All My Roommates Love 10 Here

Below it, five different handwritings have written variations of: “Agreed.” “Keep it.” “7 is real.” “7 > 10.” And Jay’s handwriting: “1 is not the enemy. Neither is 10. The lie is the scale.”

That line reframes the entire series. The roommates’ obsession isn’t aspiration; it’s avoidance. They’ve built a decimal religion to never face failure, mediocrity, or the messy middle of life. A 7 is their nightmare. A 5 is existential. A 1 is death. 1. The Middle Chapters Drag (8–11) The format becomes repetitive: Jay resists, roommates panic, group reset, rinse, repeat. Some episodes feel like filler, with “10” jokes landing less sharply. The show could have trimmed two episodes and lost nothing. 2. Underdeveloped Side Plot A subplot about a missing roommate (#7, who left before Jay arrived) is teased but never resolved. Was she the “7” they couldn’t accept? Did she escape? Die? The finale hints but doesn’t answer, leaving frustration rather than mystery. 3. Jay’s Own Obsession For someone critiquing the 10 cult, Jay becomes weirdly fixated on fixing them. By Episode 18, Jay is tracking everyone’s ratings on a hidden whiteboard—becoming exactly what they claim to hate. The narrative treats this as irony, but it’s never fully unpacked. Is Jay just as broken, just with a different number (0, or infinity)? We never know. The Finale: A 10 or a 6? The last three episodes are devastating. Without spoiling: a real crisis occurs (a medical emergency, a lost job, a broken heart). The roommates cannot rate it. For the first time, no one says a number. They just… sit together. Hug. Cry. Make tea badly. The number 10 is never mentioned in the final 20 minutes. All My Roommates Love 10

The turning point comes in Chapter 12, when Jay breaks and shouts: A 5 is existential

The queer subtext is also delicious. Every roommate has, at some point, confessed romantic or platonic love for another while measuring it on the 10 scale. “I love you a 9.8” is treated as a heartbreaking near-miss.
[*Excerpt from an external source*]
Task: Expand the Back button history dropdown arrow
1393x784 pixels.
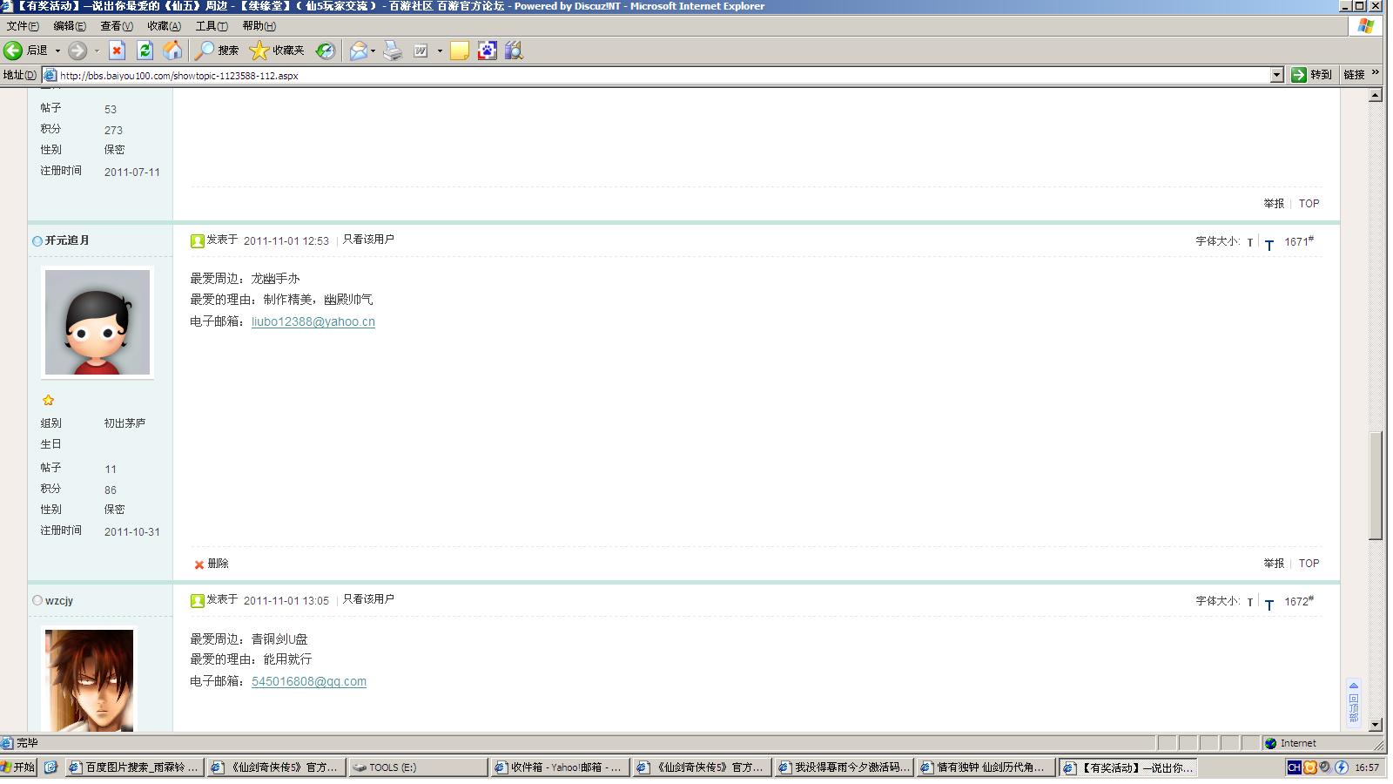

A “10” love confession is so rare that when it happens (Chapter 19), the house splits into two factions: those who believe it’s possible and those who believe a perfect 10 love would destroy the relationship. Jay refuses to rate things. This is the show’s engine of conflict. By not participating in the 10 cult, Jay becomes both a threat and a savior. The roommates try to convert Jay with “low-stakes” ratings: “Rate this orange. Rate my outfit. Rate my mood. Rate my trauma.” Jay’s constant answer: “It doesn’t work that way.” The ideal. The limit. The boundary.

Then, the final shot: a post-it note on the fridge. Handwritten. It says:

Not ten as in “ten out of ten.” Not ten dollars. Ten as in the concept . The ideal. The limit. The boundary.